**DATA PROVIDED**

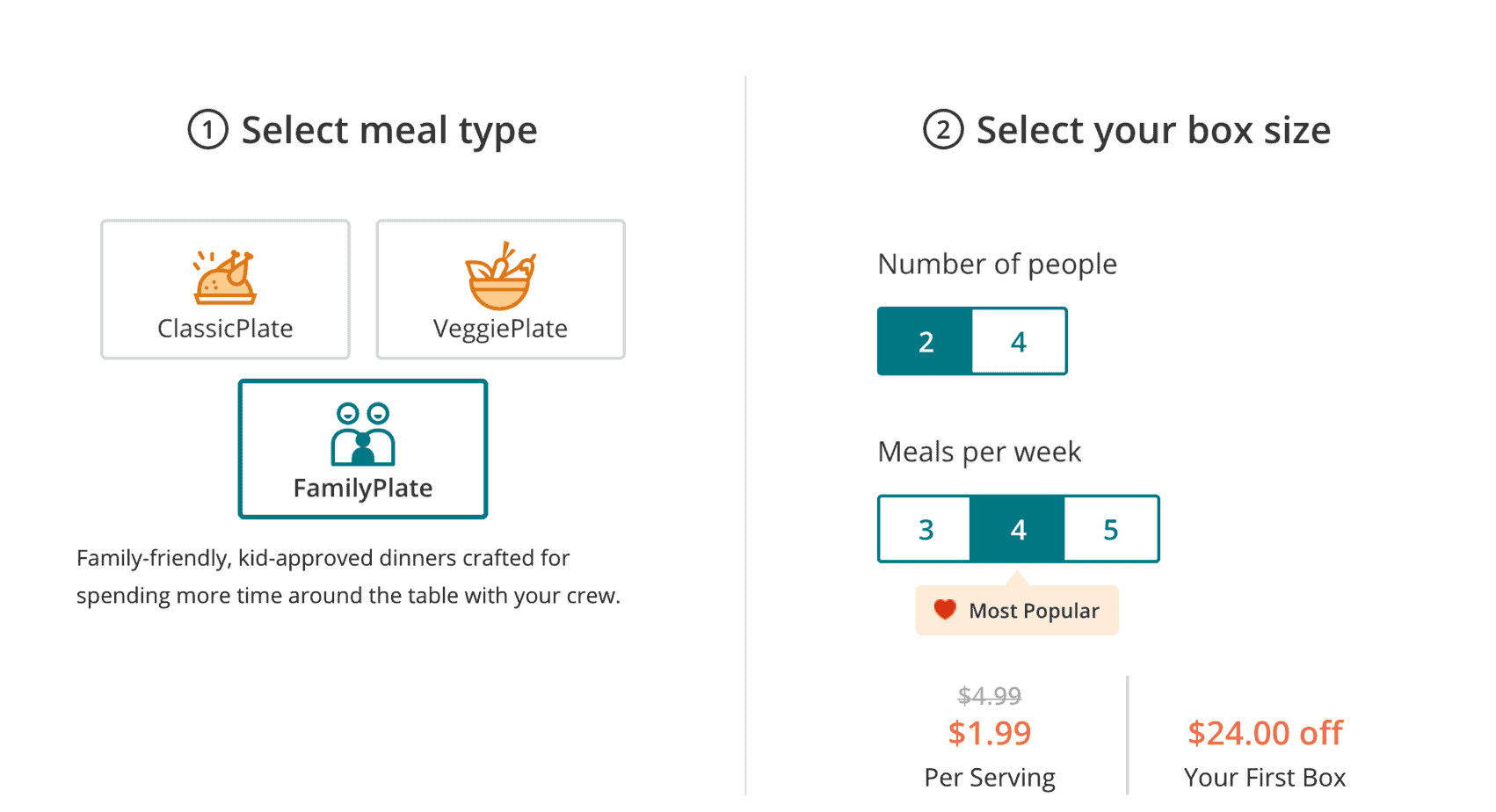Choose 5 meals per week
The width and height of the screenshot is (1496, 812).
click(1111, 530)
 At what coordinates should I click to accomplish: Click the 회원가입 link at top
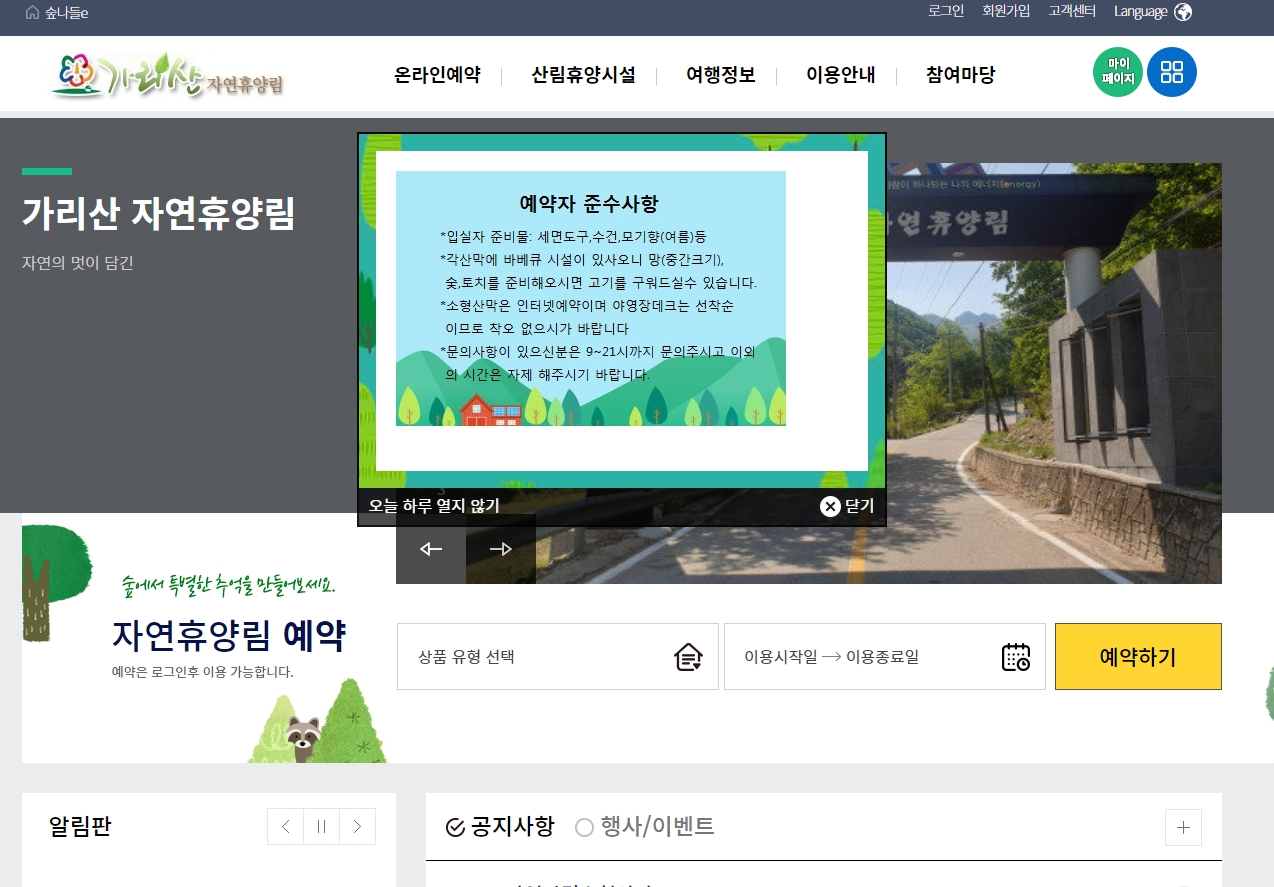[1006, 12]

==

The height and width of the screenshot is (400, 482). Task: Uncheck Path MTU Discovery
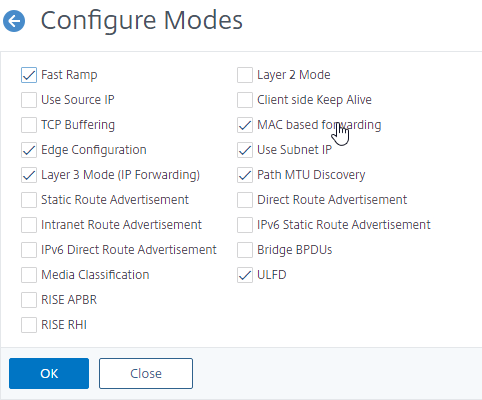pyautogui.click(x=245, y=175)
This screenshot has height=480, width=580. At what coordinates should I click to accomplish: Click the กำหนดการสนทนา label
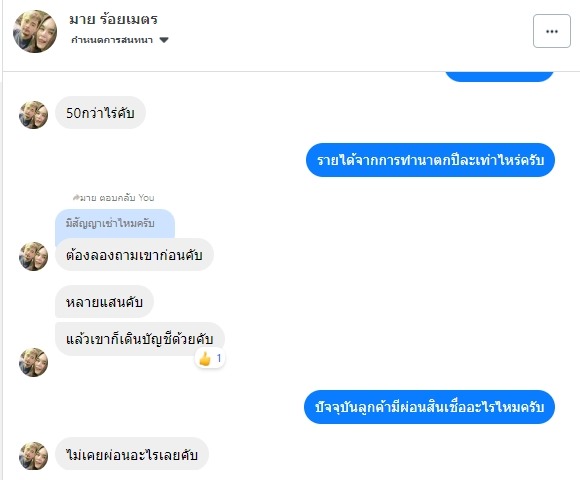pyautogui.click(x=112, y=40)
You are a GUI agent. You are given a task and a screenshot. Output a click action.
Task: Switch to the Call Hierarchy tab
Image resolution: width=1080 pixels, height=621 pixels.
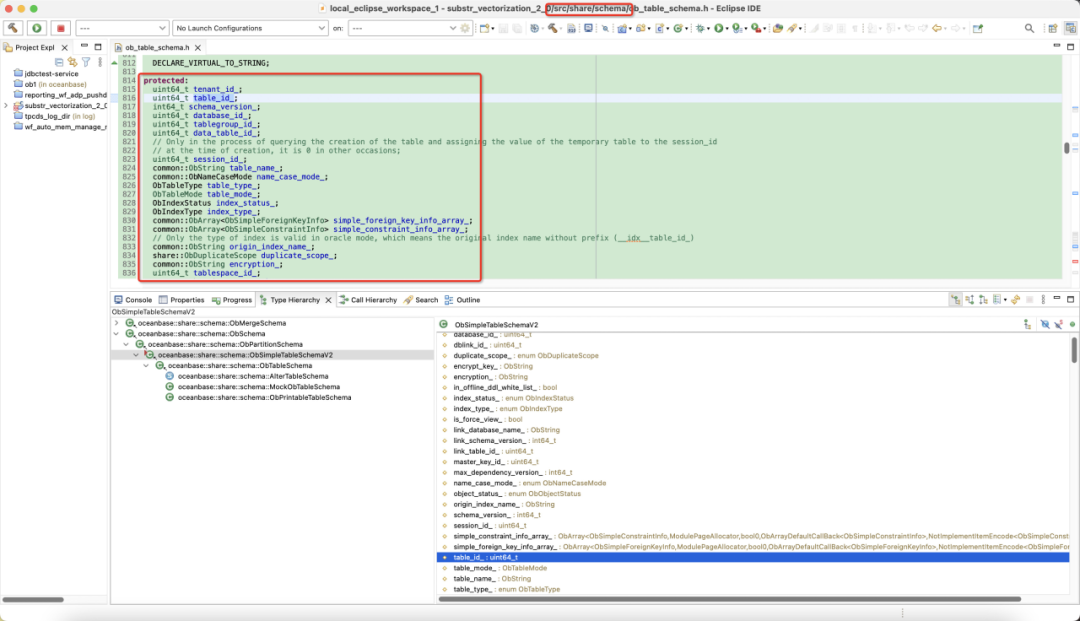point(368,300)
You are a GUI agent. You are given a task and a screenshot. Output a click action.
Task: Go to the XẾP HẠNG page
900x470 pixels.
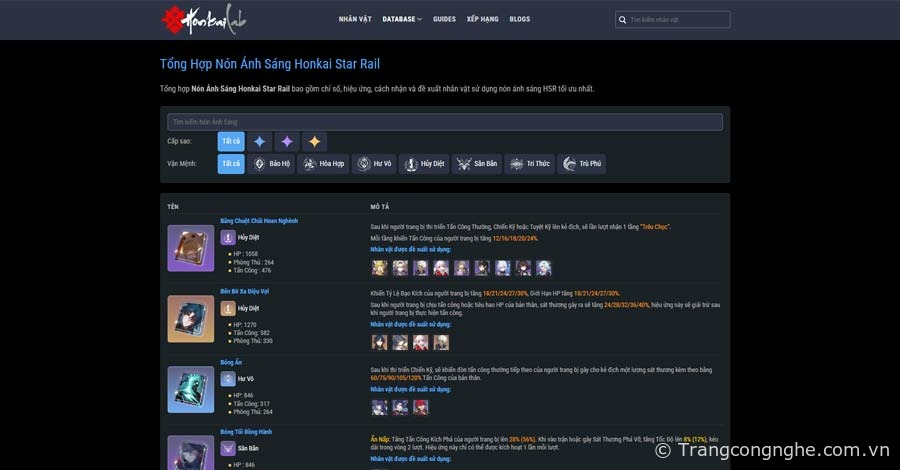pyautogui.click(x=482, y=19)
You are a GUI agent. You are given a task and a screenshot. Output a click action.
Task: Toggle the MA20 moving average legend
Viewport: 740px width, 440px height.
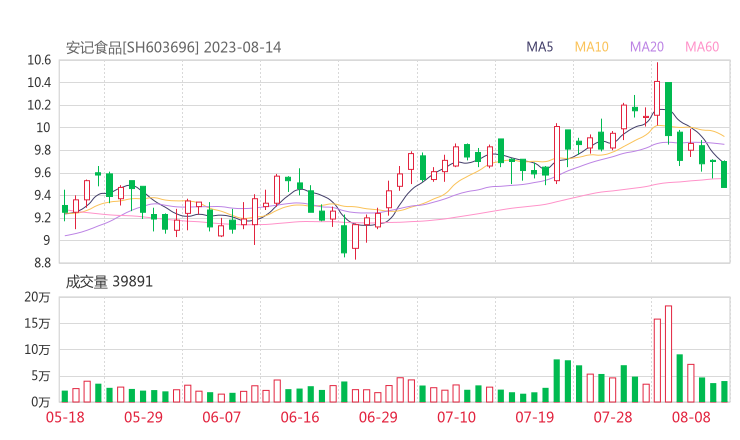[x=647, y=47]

**TASK BRIEF**
How many lines in the items above contain the word "pixels"? Reply with the number only.

**SOLUTION BELOW**
2